#### [Goal of the exercise]
Please copy every one of the records below word for word, leaving the pictures out.

#### [Target position records]
+++

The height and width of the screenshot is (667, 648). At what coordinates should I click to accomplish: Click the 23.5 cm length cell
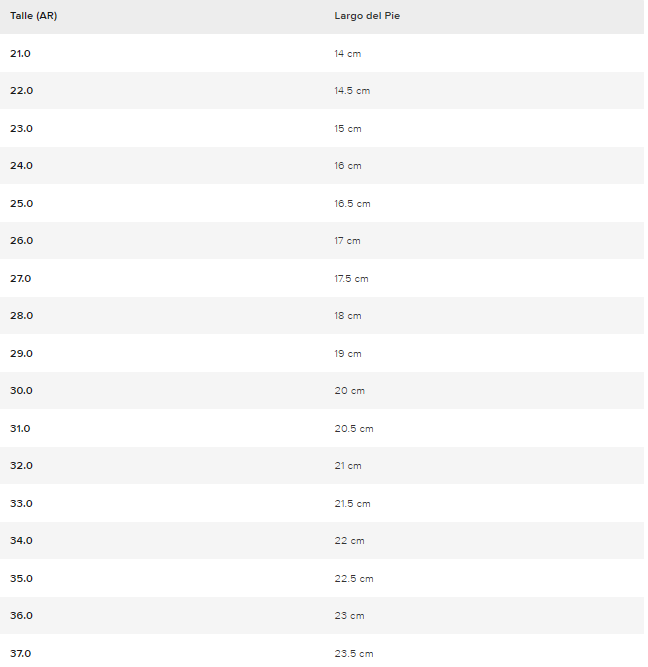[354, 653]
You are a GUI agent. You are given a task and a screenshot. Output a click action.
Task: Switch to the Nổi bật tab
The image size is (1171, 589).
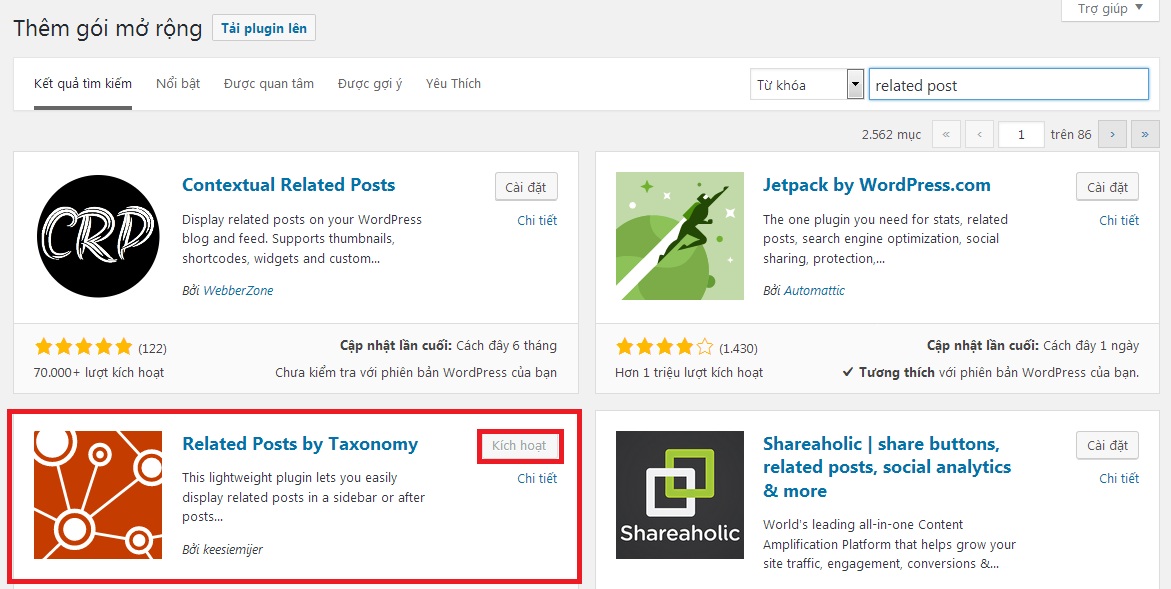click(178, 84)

+++

#### [Answer for the task]
The height and width of the screenshot is (667, 648). At what coordinates should I click to accomplish: Click the 23.5 cm length cell
[354, 653]
You are a GUI agent. You are given a task and a screenshot. Output a click action.
Task: Switch to the Nổi bật tab
The image size is (1171, 589).
click(178, 84)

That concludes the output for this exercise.